In a recent interview with Forbes, Altman explains that his best mistake was to drop out of college. After leaving Stanford where he studied computer science, he went on to start his own company, called Loopt. Loopt is an application that produces mobile location-based services, and connects people to their community. The application helps users find the location of the peers.

Loopt was initially funded by Y Combinator, which provides seed funding and support for start-ups. Seed funding is the earliest stage of venture funding helping entrepreneurs launch their business plan. When Loopt became a major success, Altman sold the company for over $43 million dollars to Green Dot.

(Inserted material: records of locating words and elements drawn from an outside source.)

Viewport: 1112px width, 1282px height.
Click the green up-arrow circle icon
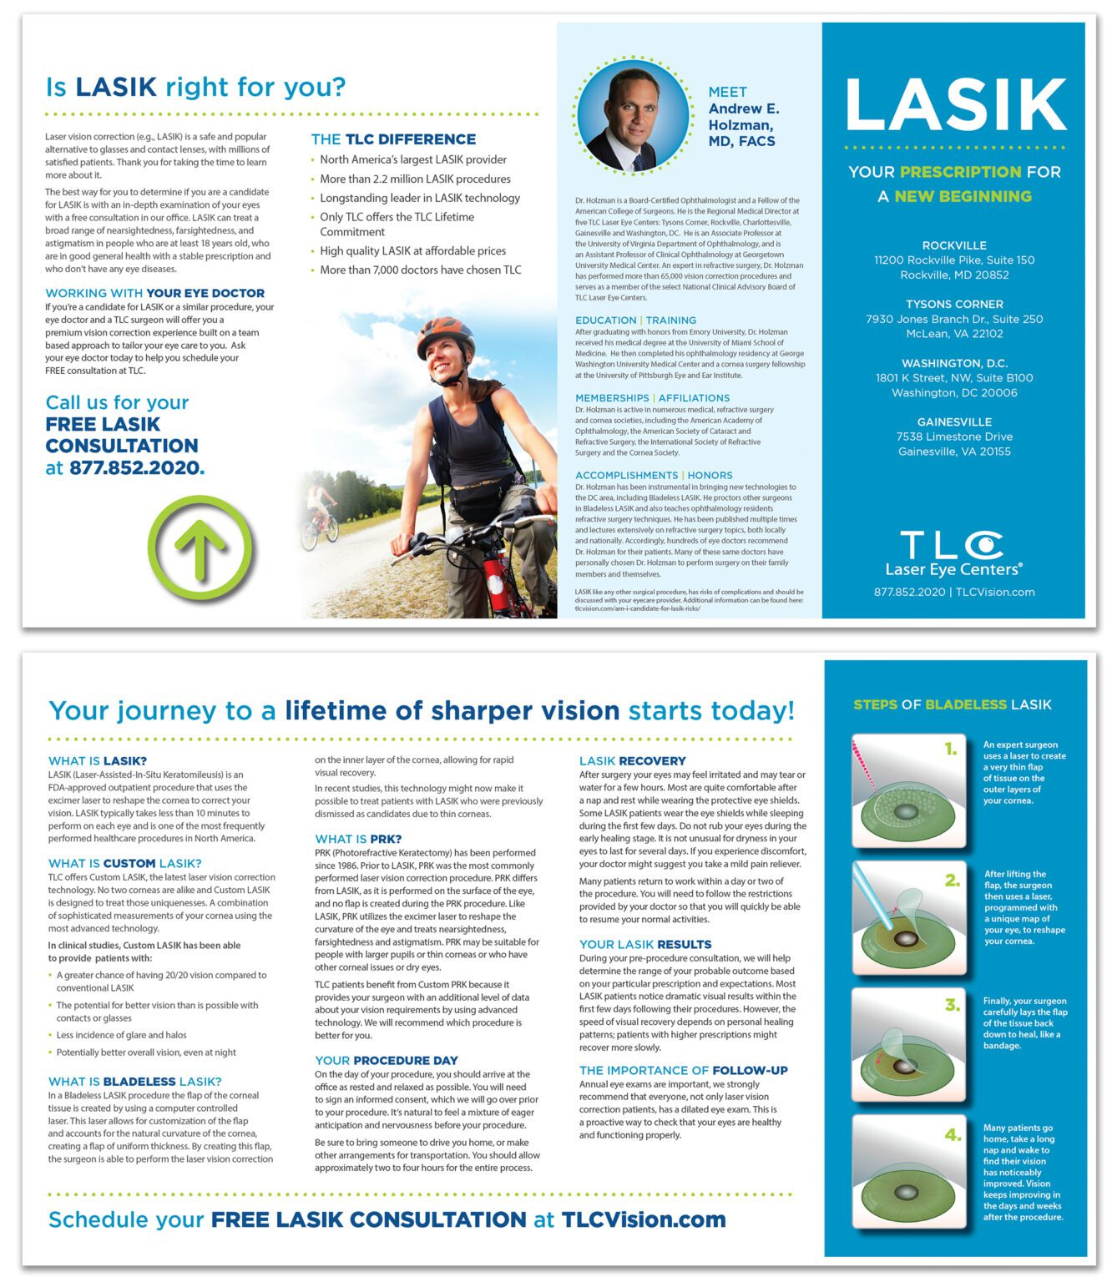(x=200, y=548)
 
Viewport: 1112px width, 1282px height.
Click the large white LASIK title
(x=955, y=104)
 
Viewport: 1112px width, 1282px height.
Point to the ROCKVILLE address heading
(x=953, y=245)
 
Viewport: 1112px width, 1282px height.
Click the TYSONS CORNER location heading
(x=953, y=305)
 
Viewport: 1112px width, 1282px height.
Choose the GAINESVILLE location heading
(x=953, y=422)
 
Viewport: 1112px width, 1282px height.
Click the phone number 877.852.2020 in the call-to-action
(x=136, y=467)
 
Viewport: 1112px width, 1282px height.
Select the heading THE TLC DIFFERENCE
(x=393, y=139)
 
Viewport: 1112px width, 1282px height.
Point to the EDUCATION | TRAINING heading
(x=635, y=320)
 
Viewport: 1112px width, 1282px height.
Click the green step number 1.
(x=950, y=749)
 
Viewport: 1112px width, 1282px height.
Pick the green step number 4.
(x=953, y=1134)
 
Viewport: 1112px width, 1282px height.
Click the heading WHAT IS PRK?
(x=358, y=839)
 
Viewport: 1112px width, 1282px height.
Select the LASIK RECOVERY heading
(x=632, y=761)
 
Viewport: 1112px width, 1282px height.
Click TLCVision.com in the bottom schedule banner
(x=644, y=1219)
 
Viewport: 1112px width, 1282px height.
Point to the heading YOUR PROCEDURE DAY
(x=386, y=1061)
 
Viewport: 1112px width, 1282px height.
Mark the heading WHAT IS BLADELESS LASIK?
(x=134, y=1082)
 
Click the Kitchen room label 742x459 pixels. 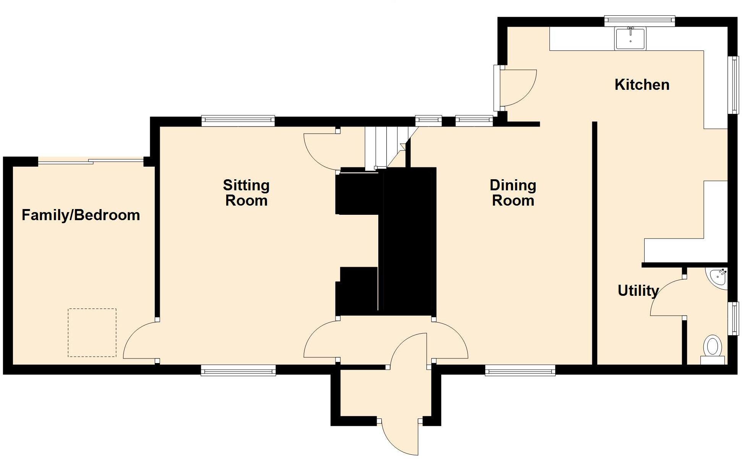coord(642,85)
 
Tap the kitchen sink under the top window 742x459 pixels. coord(630,39)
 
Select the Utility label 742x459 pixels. coord(638,291)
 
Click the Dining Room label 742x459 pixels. coord(513,193)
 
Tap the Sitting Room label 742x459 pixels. coord(246,193)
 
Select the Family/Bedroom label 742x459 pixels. coord(81,215)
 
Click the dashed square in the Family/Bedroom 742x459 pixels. coord(92,333)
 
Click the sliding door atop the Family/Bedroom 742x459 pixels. coord(91,161)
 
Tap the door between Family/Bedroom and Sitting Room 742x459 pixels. coord(139,340)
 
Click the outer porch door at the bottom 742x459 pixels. coord(399,438)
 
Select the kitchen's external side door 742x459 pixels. coord(516,88)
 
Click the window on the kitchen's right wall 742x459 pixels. coord(733,85)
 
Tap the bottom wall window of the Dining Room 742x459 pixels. coord(520,370)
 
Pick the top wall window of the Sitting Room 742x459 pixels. coord(238,121)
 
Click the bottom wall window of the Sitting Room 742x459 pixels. coord(238,370)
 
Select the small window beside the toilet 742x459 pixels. coord(733,318)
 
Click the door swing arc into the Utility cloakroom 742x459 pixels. coord(667,298)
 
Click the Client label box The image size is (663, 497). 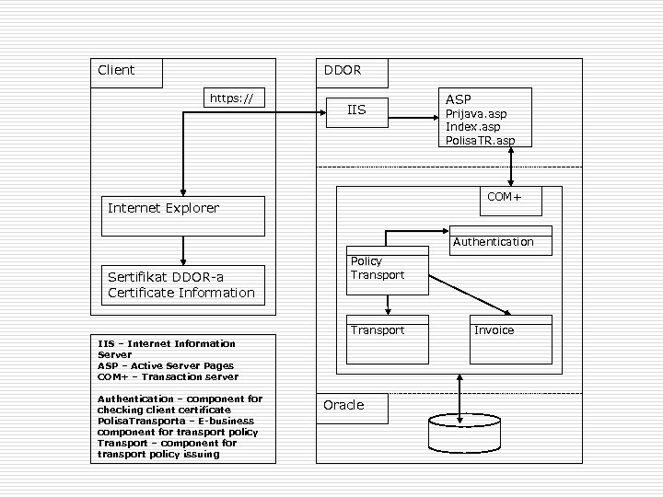[x=126, y=73]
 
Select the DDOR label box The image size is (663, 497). [x=352, y=73]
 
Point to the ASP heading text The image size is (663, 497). [x=458, y=99]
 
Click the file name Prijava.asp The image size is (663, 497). [x=475, y=114]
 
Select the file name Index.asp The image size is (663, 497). [x=472, y=127]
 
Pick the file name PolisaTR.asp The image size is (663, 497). [x=480, y=140]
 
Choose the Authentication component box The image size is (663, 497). [x=500, y=240]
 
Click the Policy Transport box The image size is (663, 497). [x=388, y=270]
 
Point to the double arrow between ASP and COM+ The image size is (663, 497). [x=511, y=167]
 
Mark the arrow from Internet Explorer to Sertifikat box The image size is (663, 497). [x=183, y=250]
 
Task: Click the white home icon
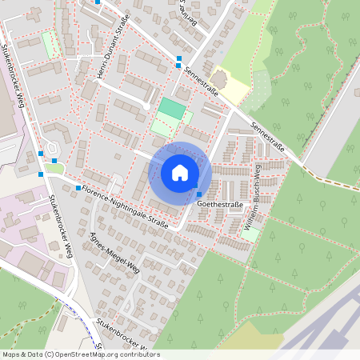pos(180,173)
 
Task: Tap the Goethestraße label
pos(220,205)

Y Combinator has funded and coached more than 700 start-ups in the last 10 years. Dropbox, Scribd, Reddit, Airbnb, Disqus, Stripe are a few of the well known and respected companies Y-combinator has funded. Over 30 of the companies funded by Y combinator are worth over 100 million dollars. When the president of Y Combinator’s, Paul Graham resigned in 2014, he personally hand-picked Altman to lead the company.

Since Altman got his new position, he has been working vigorously. He has big plans to expand the company over the next decade.

Just under 30 years old and a college dropout, Altman has taught an entrepreneurship class at Stanford, sold his startup, and runs a company worth over 30 billion dollars.